The Lascaux Caves have been known for 80 years. Wouldn't that be the first and most obvious hypothesis to test? Why only now?

  • macleginn 3 years ago

    Probably because people mostly thought/talked about these images as aesthetic expression (or at least as signs of symbolic/notional thinking), not as something practical.

  • gherkinnn 3 years ago

    It is a well known fact that only $current_year humans are intelligent. All previous generations are violent and stupid. They are too busy clubbing themselves to even bother with the concept of time passing.

    • klabb3 3 years ago

      Don’t forget that if you see something in the archeological record that you can’t comprehend, there is always a reasonable explanation: it’s ritualistic woo-woo.

      (There should be a “Razor” for this)

ddalex 3 years ago

What man would need to track the 28-days cycle of the moon?!? The first astronomers and calendarians were women....

  • LatteLazy 3 years ago

    Not that you are necessarily wrong but... A hunter who wants to go out at night and needs to know when it will be light/dark. Ditto someone planning/expecting an attack on/by a neighbouring tribe.

    Or really anyone with some free time and interest (not uncommon)...

    • INTPenis 3 years ago

      Tracking breeding cycles is more likely about sustainability. This might have been the precursor to cattle farming.

  • ErikCorry 3 years ago

    Once you start counting time in lunar months it's an obvious move to divide the month in two halves, and then to do that again, and divide it into four.

    I wonder how old the concept of a week actually is.

    • thechao 3 years ago

      The 7 day week is a fairly modern convention; I believe popularized by the Christianization of Europe. The classic Roman "week" is 8 days. The Mayans (and most of mesoamerica) used a pair of interlocking 13 & 20 day "weeks". The Chinese used a 9 or 10 day "week" (xún).

      • irrational 3 years ago

        Genesis has a seven day week and was written down 1000+ years before Christianity came into existence.

        But the Israelites probably got it from their Mesopotamian neighbors who had a 7 day week.

  • SideburnsOfDoom 3 years ago

    > What man would need to track the 28-days cycle of the moon?!?

    A hunter of any gender who wants to know approximately when the animals migrate or give birth, would benefit.

    Things that are easy enough for anyone to track and count:

    day/night cycles

    lunar cycles

    annual summer /winter cycles

    "four moons after the middle of winter" is therefor useful as it's possible to count, more easily so than "112 days after midwinter"

  • readthenotes1 3 years ago

    -a man who wants to know if she's late -a man who wants to be out hunting bison when she's likely to be grouchy -a man who wants to be home from hunting when she's likely to be doubled over with cramps -a man who wants to know when the moon will light up the night -a man who wants to know when the night will be especially dark

    Probably someone with imagination might be able to come up with a longer list of why a man would want to know a 28-day cycle....

  • tgv 3 years ago

    > The first astronomers and calendarians were women

    You state it as if it were a fact.

  • hbossy 3 years ago

    Someone who hunts at night. My grandpa could always tell which lunar phase will we are at, despite never having periods.

  • Tor3 3 years ago

    > What man would need to track the 28-days cycle of the moon?!? [..]

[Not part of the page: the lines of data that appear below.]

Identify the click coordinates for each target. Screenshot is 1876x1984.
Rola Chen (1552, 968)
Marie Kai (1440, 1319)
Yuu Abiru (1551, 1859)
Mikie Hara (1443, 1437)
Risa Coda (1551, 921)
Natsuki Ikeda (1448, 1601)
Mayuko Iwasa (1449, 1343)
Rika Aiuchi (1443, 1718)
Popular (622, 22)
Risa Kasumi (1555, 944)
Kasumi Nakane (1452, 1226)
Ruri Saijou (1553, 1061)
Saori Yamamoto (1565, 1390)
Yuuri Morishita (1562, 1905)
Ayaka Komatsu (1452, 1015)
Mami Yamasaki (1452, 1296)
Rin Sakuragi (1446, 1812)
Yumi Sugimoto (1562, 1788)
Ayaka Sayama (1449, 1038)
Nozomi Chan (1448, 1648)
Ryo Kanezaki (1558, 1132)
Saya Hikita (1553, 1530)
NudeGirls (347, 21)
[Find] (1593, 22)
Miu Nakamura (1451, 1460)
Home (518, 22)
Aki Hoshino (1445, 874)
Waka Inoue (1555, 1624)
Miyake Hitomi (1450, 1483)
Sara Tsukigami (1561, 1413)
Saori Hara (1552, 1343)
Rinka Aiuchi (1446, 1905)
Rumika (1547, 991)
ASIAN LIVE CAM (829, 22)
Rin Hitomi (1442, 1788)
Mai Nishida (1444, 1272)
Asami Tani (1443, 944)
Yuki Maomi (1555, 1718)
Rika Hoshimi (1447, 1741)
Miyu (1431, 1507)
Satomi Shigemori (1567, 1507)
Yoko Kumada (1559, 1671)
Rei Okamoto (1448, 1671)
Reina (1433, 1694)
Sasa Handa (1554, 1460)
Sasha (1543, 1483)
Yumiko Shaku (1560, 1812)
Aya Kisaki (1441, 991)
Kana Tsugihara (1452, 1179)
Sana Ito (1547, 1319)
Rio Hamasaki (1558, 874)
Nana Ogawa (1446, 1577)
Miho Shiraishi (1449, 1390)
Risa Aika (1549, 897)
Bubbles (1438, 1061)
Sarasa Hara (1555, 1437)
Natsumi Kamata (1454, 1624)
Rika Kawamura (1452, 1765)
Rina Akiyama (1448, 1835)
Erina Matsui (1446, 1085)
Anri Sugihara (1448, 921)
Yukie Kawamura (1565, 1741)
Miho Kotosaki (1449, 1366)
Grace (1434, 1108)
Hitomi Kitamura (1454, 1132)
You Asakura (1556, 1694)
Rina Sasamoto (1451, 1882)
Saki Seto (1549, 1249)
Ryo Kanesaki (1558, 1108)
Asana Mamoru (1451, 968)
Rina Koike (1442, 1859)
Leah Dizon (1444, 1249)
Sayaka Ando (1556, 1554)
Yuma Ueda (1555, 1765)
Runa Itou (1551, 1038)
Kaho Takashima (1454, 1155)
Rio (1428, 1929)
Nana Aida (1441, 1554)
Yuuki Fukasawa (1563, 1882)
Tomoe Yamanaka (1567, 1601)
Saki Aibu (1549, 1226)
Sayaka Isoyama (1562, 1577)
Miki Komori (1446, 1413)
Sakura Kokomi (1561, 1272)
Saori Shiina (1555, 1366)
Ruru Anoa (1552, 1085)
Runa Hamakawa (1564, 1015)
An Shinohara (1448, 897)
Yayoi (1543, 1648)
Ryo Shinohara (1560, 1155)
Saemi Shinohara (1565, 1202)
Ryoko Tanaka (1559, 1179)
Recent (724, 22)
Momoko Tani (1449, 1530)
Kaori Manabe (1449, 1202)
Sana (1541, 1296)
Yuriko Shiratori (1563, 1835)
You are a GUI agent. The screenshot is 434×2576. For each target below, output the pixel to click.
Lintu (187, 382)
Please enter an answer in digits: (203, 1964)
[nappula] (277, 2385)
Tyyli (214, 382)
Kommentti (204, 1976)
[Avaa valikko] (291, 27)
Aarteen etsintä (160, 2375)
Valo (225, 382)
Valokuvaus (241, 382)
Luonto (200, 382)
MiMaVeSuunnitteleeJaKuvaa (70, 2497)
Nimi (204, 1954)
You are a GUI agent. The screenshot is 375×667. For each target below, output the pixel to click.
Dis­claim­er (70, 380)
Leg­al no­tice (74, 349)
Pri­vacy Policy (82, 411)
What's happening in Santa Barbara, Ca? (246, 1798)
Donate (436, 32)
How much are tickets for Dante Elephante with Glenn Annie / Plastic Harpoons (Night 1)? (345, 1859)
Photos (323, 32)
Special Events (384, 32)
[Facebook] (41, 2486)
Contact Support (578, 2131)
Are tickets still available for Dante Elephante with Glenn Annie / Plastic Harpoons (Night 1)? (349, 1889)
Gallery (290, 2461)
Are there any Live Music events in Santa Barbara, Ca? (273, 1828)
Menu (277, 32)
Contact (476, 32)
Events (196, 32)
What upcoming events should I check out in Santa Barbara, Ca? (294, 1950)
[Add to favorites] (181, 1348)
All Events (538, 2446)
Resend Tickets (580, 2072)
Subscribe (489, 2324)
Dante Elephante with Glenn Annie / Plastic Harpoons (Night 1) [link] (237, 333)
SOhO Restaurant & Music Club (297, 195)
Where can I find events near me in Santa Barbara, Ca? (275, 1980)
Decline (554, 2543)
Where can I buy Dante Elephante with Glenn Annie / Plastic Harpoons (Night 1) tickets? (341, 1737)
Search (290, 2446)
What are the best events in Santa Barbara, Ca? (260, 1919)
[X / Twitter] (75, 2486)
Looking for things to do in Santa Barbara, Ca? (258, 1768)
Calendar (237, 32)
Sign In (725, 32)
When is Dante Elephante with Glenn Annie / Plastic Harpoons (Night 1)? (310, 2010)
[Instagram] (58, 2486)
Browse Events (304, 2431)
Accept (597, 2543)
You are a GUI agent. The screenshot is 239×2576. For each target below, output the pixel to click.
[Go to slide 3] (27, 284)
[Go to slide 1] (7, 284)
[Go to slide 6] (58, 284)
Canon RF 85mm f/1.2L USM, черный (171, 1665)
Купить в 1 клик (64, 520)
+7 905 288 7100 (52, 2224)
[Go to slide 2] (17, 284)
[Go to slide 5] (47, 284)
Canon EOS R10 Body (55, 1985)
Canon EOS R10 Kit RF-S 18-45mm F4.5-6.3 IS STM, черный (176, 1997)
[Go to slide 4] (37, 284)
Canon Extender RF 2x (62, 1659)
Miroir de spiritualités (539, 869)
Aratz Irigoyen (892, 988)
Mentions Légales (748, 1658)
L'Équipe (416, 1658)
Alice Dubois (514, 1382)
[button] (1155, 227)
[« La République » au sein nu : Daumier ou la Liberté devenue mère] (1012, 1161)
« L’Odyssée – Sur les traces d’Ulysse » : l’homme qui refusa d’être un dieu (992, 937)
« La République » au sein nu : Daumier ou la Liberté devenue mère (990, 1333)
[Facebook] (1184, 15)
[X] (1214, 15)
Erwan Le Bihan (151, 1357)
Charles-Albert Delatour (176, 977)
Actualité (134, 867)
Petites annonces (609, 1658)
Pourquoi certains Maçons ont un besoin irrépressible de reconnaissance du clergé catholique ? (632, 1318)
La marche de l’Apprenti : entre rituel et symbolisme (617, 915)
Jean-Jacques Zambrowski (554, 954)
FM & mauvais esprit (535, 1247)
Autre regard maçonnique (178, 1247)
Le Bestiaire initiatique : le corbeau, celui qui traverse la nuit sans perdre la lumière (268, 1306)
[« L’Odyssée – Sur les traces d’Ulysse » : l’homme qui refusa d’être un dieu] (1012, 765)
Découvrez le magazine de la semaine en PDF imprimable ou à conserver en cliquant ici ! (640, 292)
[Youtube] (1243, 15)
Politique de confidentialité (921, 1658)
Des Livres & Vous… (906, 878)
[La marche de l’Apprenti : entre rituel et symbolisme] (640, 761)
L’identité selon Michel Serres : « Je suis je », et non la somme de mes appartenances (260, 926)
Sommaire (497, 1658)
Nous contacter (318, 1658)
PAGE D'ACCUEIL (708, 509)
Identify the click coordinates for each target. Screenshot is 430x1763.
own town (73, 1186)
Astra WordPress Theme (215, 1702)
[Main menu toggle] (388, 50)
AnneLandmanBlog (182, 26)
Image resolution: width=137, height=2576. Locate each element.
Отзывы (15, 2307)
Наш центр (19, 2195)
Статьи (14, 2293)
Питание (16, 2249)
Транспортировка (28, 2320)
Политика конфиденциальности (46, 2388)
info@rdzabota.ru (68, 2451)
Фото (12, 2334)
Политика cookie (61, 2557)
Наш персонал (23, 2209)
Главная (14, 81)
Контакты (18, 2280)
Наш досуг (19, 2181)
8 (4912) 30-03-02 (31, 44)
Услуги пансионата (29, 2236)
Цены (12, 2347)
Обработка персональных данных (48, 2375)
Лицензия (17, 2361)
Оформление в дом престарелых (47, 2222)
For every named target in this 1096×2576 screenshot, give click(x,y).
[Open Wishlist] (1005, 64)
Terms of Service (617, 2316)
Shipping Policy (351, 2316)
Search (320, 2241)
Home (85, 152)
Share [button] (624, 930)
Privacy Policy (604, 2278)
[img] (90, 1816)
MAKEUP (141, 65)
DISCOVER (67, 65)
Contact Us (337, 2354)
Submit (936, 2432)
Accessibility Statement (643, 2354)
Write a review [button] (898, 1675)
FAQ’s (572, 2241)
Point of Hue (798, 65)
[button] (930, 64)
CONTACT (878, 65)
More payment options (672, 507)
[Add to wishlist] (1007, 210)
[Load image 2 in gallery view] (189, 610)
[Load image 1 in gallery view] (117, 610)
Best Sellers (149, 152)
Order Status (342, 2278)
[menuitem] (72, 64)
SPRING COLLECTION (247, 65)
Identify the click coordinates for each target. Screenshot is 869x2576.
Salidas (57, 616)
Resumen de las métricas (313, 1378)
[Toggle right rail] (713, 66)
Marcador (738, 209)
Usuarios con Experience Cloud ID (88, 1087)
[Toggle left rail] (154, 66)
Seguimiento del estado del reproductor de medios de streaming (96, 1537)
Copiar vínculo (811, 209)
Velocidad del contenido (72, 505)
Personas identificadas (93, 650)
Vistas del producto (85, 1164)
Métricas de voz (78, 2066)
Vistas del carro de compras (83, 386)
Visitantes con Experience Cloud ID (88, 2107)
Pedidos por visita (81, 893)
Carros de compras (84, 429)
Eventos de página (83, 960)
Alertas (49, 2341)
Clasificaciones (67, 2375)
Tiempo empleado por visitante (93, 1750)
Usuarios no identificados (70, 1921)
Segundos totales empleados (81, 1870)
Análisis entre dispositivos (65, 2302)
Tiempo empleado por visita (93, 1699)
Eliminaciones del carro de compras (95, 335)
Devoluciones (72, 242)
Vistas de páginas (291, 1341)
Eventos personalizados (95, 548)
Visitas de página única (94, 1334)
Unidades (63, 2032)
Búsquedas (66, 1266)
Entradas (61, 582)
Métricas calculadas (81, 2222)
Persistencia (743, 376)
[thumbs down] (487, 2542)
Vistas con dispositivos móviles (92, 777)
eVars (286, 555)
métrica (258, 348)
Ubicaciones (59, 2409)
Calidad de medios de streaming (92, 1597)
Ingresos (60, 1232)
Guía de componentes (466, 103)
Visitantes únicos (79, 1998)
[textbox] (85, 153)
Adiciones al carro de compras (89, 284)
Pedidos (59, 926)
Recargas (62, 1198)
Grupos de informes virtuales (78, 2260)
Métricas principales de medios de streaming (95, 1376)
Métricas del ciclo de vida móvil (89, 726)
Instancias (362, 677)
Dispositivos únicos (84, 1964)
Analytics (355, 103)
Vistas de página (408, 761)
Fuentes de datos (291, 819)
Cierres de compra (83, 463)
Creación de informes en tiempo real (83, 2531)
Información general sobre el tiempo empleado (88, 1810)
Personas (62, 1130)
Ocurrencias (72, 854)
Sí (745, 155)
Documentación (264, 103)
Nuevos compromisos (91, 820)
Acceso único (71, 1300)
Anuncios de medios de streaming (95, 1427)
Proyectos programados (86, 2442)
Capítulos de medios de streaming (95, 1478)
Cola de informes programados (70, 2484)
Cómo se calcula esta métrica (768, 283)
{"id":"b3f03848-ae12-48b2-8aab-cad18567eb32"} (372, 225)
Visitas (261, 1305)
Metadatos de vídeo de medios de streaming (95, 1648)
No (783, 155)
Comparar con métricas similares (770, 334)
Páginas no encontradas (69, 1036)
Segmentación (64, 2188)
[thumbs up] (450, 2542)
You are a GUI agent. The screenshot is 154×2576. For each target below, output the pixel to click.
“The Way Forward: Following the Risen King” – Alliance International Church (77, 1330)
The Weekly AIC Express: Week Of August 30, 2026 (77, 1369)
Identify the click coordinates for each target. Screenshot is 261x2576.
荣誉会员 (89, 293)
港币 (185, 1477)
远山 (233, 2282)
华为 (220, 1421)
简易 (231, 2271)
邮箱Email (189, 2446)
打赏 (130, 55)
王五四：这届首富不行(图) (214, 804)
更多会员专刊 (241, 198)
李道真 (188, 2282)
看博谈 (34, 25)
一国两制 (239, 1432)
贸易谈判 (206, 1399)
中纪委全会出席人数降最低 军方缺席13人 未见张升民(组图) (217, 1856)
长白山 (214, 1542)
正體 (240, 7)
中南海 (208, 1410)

    I'm a man and I actually track the moon cycles. I go skiing in the mountains during winter. If it's a full moon, or nearly so, I can plan on starting in the evening. With snow it's easy to ski in moonlight. If it's the wrong phase I can't plan on starting in the evening (typically Friday, for a weekend trip), I have to wait until the next day. There are other activities here which requires moonlight as well. It's important. Where it's snow, moonlight makes all the difference. I always kept track of the moon, especially when I was in my late teens and went somewhere hiking or skiing every weekend.

    I can easily imagine how super important moonlight would be for neolithic people, for all kind of activities, hunting and more.

  • s1artibartfast 3 years ago

    Prior to the invention of fabricated light sources, the lunar cycle would be of interest to any humans that liked being able to see and walk at night.